The chances, therefore, are that Erdoğan will announce his candidacy and become president in August. Erdoğan’s remark about el-Sisi has meaning in this context, telling us more about himself than Egypt’s new strongman.
To start with, it signals that he plans no change in tack as far as Egypt is concerned even if he is elected president. Erdoğan is clearly winking at his Islamist supporters who feel an affinity to the Muslim Brotherhood in Egypt and elsewhere.
That, however, has significance beyond Egypt. The coup in Egypt that toppled Erdoğan’s elected friend, President Mohamed Morsi, had support from Saudi Arabia and other regional Sunni powers who see the Brotherhood as a threat.
El-Sisi is also supported by Iran. This means that by taking on el-Sisi, Erdoğan is also taking on the key Islamic administrations in the region, a fact that is unlikely to endear him to regimes that already look at Turkey with suspicion today.
Erdoğan is also at odds with Washington on el-Sisi. President Barack Obama, like Gül, also congratulated the new Egyptian president, despite the blatantly undemocratic presidential elections in Egypt, and he signaled that the U.S. would work with him.
Talking to EU ambassadors in Ankara on Tuesday, Erdoğan also made his sentiments about Europe known once again when he blasted European governments for not being able to call the coup in Egypt by its name.
All of this means that Erdoğan wants to remain a champion of democracy - which can also be read as a sponsor of the Muslim Brotherhood, which would be the likely winner in free elections across the Middle East.
That may look good politically for Erdoğan in the eyes of his supporters in Turkey and the Middle East. However, it will limit Turkey’s ability to influence the very real situations that are emerging, not just in the Middle East but also in North Africa.
It is not clear, for example, how Ankara plans to cope with the new threat posed by the Islamic State of Iraq and the Levant (ISIL) without cooperation with regional powers. Most of these powers are against the Muslim Brotherhood and some have even designated it as a terrorist organization.
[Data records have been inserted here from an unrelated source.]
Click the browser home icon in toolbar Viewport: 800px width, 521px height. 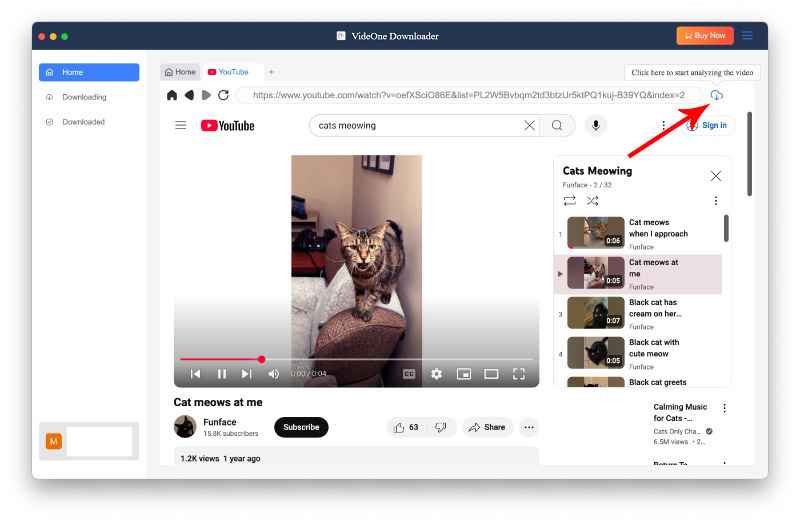coord(172,95)
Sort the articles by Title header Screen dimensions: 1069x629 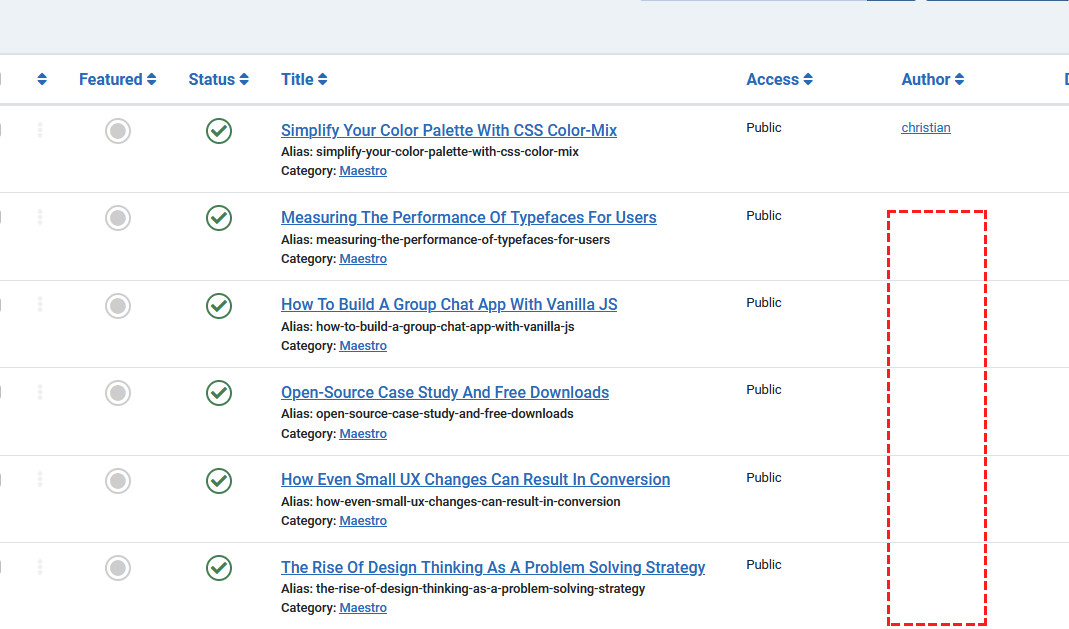pos(304,80)
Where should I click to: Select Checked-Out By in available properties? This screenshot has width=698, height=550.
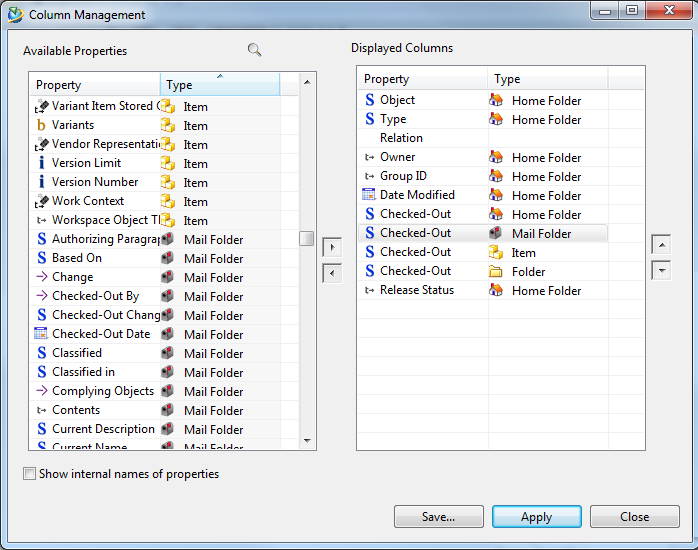point(96,296)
The question is not whether this designation is justified or not.
The question is whether Ankara has faced up to the reality that its support of the Brotherhood is seen even by fundamentalist regimes like Saudi Arabia and Iran as support for radical Sunni groups.
Talking to regional Justice and Development Party (AKP) officials on Wednesday, Erdoğan listed all the countries that he was in contact with over the ISIS crisis, clearly trying to signal in this way that Ankara is engaged in intense diplomacy over ISIS and other regional issues.
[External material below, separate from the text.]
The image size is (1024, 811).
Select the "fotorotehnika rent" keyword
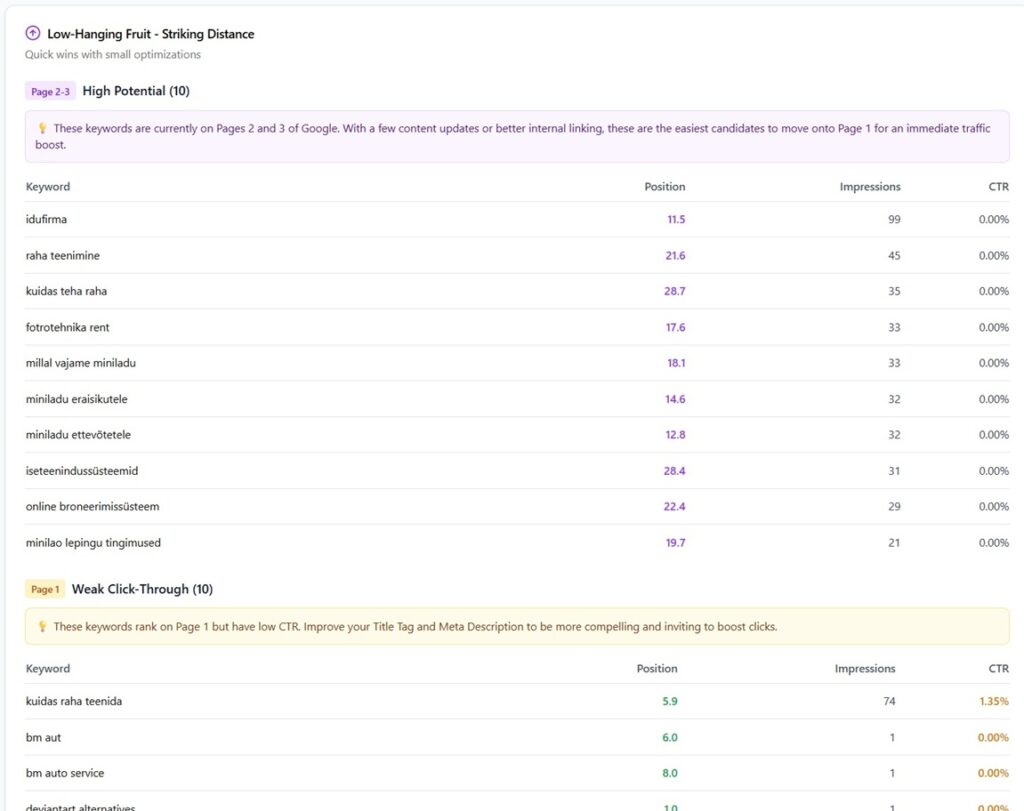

Turkish citizens, including the Consul General in Mosul, however, remain hostage to ISIS in Iraq, and there is little feedback from regional powers to suggest that they are working closely with Ankara on this and other regional issues. As matters stand Ankara, has more points of divergence than convergence with these powers today.
Erdoğan remains popular at home, of course, and his populism will most likely get him elected president. But his influence in the Middle East and North Africa is diminishing rapidly because of a lack of focus on what is really taking place in those regions, which requires less idealism and more realism today to understand.